Una consecuencia oculta de la economía gig es que los trabajadores siguen pidiéndole a los clientes sexo o citas

Una consecuencia oculta de la economía gig es el pedido de sexo o citas por parte de los trabajadores a los clientes

  • Las empresas de entrega de alimentos y paquetes a menudo dependen de un gran número de trabajadores de la economía gig.
  • La autoridad de protección de datos del Reino Unido descubrió que algunos de estos trabajadores están proponiendo relaciones a los clientes.
  • “Las personas tienen derecho a pedir una pizza […] sin que luego se les pida sexo”, dijo un organismo de protección de datos.

Casi 1 de cada 3 británicos entre 18 y 34 años han recibido contactos no deseados de repartidores o de otros trabajadores que les invitan a salir en citas o les piden sexo, advirtió la autoridad de protección de datos del Reino Unido.

La encuesta realizada a más de 2,000 adultos británicos para la Oficina del Comisionado de Información reveló que, en total, el 17% de las personas han tenido sus datos personales utilizados para una proposición romántica o sexual después de proporcionarlos a una empresa.

Esa cifra aumenta al 33% en Londres, donde estos incidentes son más comunes.

“Las personas tienen derecho a pedir una pizza, dar su correo electrónico para un recibo o recibir compras sin que luego se les pida sexo o una cita poco después”, dijo Emily Keaney, comisionada adjunta de la ICO.

“Nuestra investigación muestra hoy un número alarmantemente alto de personas, especialmente jóvenes, que están cayendo en manos de estos acosadores de texto”, agregó.

En junio, una pasajera de Etihad Airways le dijo a The Guardian cómo se sintió insegura después de que un trabajador contratado por la aerolínea encontrara su número de teléfono en el sistema de la empresa y le enviara mensajes de texto no solicitados.

“Puede haber, entre algunos, una noción desactualizada de que utilizar los datos personales de alguien proporcionados en un contexto empresarial para invitarlos a salir es romántico o encantador”, dijo Keaney. “Pero, simplemente, no lo es; va en contra de la ley”.

Un número creciente de empresas, especialmente en el sector de la entrega, transporte o logística, dependen de trabajadores de la economía gig o contratados.
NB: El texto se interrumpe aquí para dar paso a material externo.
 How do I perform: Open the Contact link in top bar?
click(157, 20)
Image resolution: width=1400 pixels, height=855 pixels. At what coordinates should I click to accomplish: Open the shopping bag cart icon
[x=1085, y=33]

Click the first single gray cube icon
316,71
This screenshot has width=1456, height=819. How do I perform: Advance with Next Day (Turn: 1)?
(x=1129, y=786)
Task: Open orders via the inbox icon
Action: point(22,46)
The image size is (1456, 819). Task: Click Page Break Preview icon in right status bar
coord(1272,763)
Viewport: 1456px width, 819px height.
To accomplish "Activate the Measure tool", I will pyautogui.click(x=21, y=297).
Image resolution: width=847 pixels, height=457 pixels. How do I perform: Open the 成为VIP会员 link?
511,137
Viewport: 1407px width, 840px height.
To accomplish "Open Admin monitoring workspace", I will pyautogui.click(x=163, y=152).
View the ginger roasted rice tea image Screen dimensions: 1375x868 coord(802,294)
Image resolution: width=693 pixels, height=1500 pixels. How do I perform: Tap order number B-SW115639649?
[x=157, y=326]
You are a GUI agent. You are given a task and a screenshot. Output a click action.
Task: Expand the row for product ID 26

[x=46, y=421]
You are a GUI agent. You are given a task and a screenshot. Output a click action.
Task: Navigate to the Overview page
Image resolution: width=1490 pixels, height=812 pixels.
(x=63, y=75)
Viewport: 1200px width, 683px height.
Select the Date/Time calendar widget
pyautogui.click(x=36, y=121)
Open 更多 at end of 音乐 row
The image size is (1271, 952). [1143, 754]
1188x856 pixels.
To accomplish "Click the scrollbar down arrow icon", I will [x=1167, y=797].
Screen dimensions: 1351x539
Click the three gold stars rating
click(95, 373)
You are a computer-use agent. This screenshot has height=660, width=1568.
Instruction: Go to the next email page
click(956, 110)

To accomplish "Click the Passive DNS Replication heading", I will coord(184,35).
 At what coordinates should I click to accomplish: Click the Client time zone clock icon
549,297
Estos trabajadores no tienen los mismos derechos laborales que los trabajadores a tiempo completo, los empleos pueden ser precarios y mal remunerados, y la rotación de personal suele ser alta. Una consecuencia es que la información sensible de los clientes, como números de teléfono y direcciones, está al alcance de los trabajadores eventuales.

La ICO no mencionó explícitamente ninguna empresa, pero señaló a “importantes empresas” que operan en el sector de entrega de alimentos y paquetes.

Su encuesta encontró que dos tercios del público británico creen que no es moralmente correcto utilizar datos personales proporcionados con fines comerciales para hacer proposiciones románticas o sexuales.

El regulador dijo que está tomando medidas enérgicas contra este tipo de incidentes, pidiendo a las víctimas que denuncien y contactando a las empresas para recordarles sus responsabilidades de protección de datos.

Si se descubre que una empresa no cumple con las leyes de protección de datos, puede ser multada con hasta £17.5 millones ($22.1 millones) o el 4% de su facturación global.